Затем они — мисс Уоршем и старая негритянка в машине Стивенса с нанятым шофером, а он сам с редактором в редакторской машине — последовали за катафалком, который от станции свернул к пологому холму и, подвывая, покатил на первой скорости, довольно быстро, потом почти так же быстро, но с каким-то елейным, почти епископским мурлыканьем достиг вершины, замедлил ход на площади, пересек ее, обогнул памятник конфедератам и здание суда, а торговцы, и клерки, и парикмахеры, и адвокаты, все те, кто давал Стивенсу доллары и полудоллары, и те, кто не давал, невозмутимо наблюдали из дверей и верхних окон; свернул на улицу, которая на окраине города перейдет в сельскую дорогу, ведущую их к цели, удаленной на семнадцать миль, и снова стал набирать скорость, по-прежнему провожаемый двумя машинами с сидящими в них четырьмя людьми — белой женщиной с высоко поднятой головой, старухой негритянкой, профессиональным паладином правосудия, истины и права, доктором философии Гейдельбергского университета — составная часть похоронной процессии, по всем правилам сопровождающей катафалк с негром-убийцей, затравленным волком.
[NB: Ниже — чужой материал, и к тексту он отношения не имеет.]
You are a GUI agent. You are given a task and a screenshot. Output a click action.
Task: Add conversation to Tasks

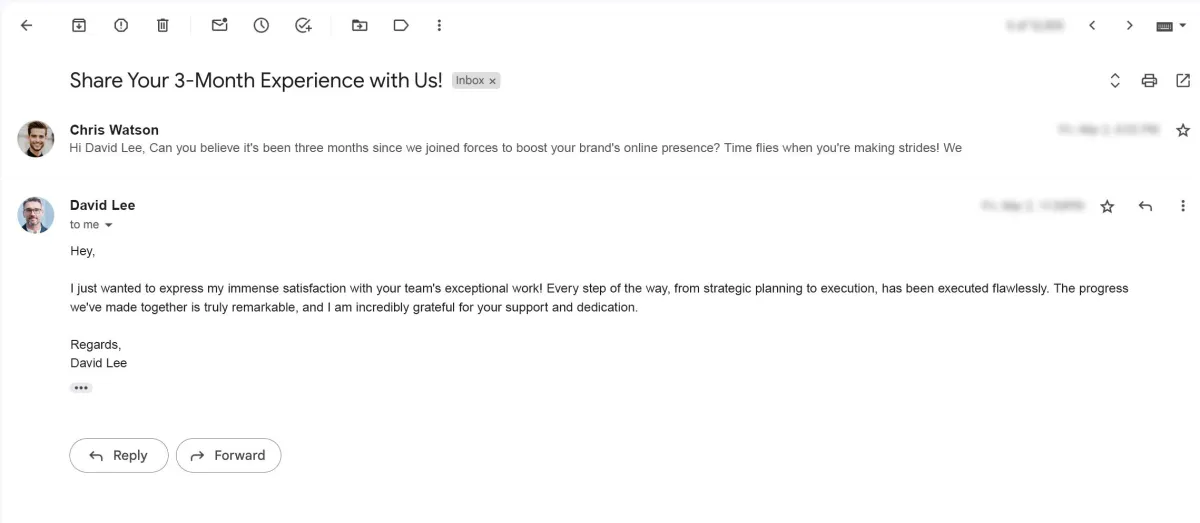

Чем ближе к окраине, тем быстрее мчался катафалк. Вот они проскочили металлический указатель с надписью «Джефферсон, граница муниципалитета», мощеная дорога кончилась, перейдя в проселочную, покрытую гравием, которая пошла на спуск, ведущий к другому пологому холму. Стивенс протянул руку и выключил зажигание, так что редакторская машина продолжала двигаться уже по инерции, замедляя ход по мере того, как редактор тормозил, катафалк же и первая машина оторвались, словно удирая от погони, и легкая сухая пыль, все лето не знавшая дождя, разлеталась из-под крутящихся колес; скоро они скрылись из виду. Редактор стал неуклюже разворачивать машину, скрежеща передачами, давая то передний, то задний ход, пока они не оказались лицом к городу. С минуту он посидел, не снимая ноги со сцепления.
— Знаете, что она меня спросила сегодня утром на вокзале? — сказал он.
— Не уверен, — ответил Стивенс.
— Она спросила: «А вы в газету про это напишете?»
— Что?
— Вот точно так и я ответил, — продолжал редактор. — А она повторила: «А вы в газету про это напишете? Я хочу, чтобы все было в газете. Все как есть». Мне хотелось спросить ее: «Ну а если бы я узнал, как он умер на самом деле, все равно помещать в газету?» И, клянусь богами, если бы я спросил и если бы она даже знала то, что мы знаем, она ответила бы «да». Но я не спросил. Я только сказал: «Вам ведь все равно не прочесть, тетушка». А она сказала: «Мисс Белл мне покажет, где написано, и я посмотрю. Напишите про это в газете. Все как есть».
— Ну и ну, — сказал Стивенс. «Да, — думал он, — теперь ей все равно. Раз так должно было случиться и она не могла этого предотвратить, теперь, когда все кончено и позади, ее не интересует, как он умер. Она хотела, чтобы он вернулся домой, но она хотела, чтобы он вернулся домой как положено. Она хотела, чтобы был этот гроб, и эти цветы, и катафалк, и она хотела проводить его через весь город в машине».
— Поехали, — сказал он. — Давайте-ка в город. Я уже два дня не сидел за своим столом.